Spice-Kissed Garlic Chicken with Carrots
This recipe makes 6 servings
Nutritional Info |
|
|---|---|
| Per serving: about | - |
| cal | 237 |
| pro | 31 g |
| total fat | 8 g |
| sat. fat | 1 g |
| carb | 10 g |
| fibre | 2 g |
| chol | 96 mg |
| sodium | 818 mg |
| % RDI: | - |
| calcium | 4 |
| iron | 13 |
| vit A | 123 |
| vit C | 10 |
| folate | 8 |
The sauce for this dish is based on a Filipino braising combination of soy sauce, vinegar, garlic, ginger and spices. Serve with rice or noodles.
Ingredients
- 4 tsp vegetable oil
- 3 lb chicken pieces, skinned
- 1/4 cup soy sauce
- 2 tbsp rice vinegar or cider vinegar
- 12 cloves garlic, sliced
- 1 tbsp minced gingerroot
- 4 star anise
- 3 bay leaves
- 1/2 tsp pepper
- 1/4 tsp cinnamon
- 1/4 tsp ground cloves
- 4 carrots, cut into 1-1/2-inch (4 cm) lengths
- 2 tsp cornstarch
- 2 green onions, chopped
Preparation
In large nonstick skillet, heat oil over medium-high heat; brown chicken, about 10 minutes. Transfer to plate; pour off fat in pan.

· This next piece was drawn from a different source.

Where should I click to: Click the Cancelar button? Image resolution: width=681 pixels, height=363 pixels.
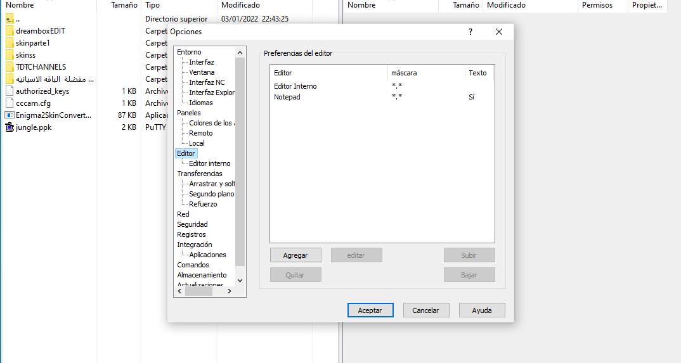(425, 310)
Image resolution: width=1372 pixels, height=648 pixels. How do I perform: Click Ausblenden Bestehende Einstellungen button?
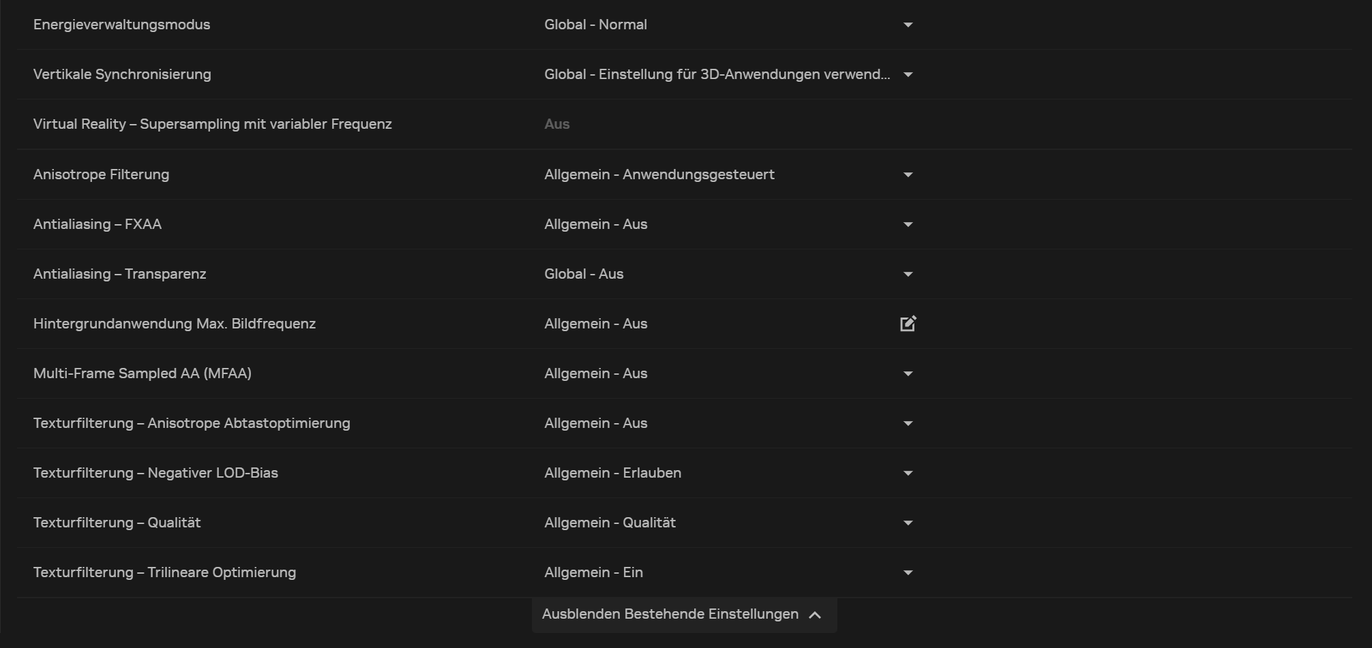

Reduce heat to medium. Add 1 cup (250 mL) water, soy sauce, vinegar, garlic, ginger, star anise, bay leaves, pepper, cinnamon, cloves and carrots; bring to boil. Return chicken to pan; reduce heat, cover and simmer until juices run clear when chicken is pierced, 20 to 25 minutes.
In small bowl, mix cornstarch with 1 tbsp (15 mL) water. Push chicken aside; increase heat to medium-high and stir cornstarch mixture into sauce. Boil until thickened, about 1 minute. Discard bay leaves. Sprinkle with green onions.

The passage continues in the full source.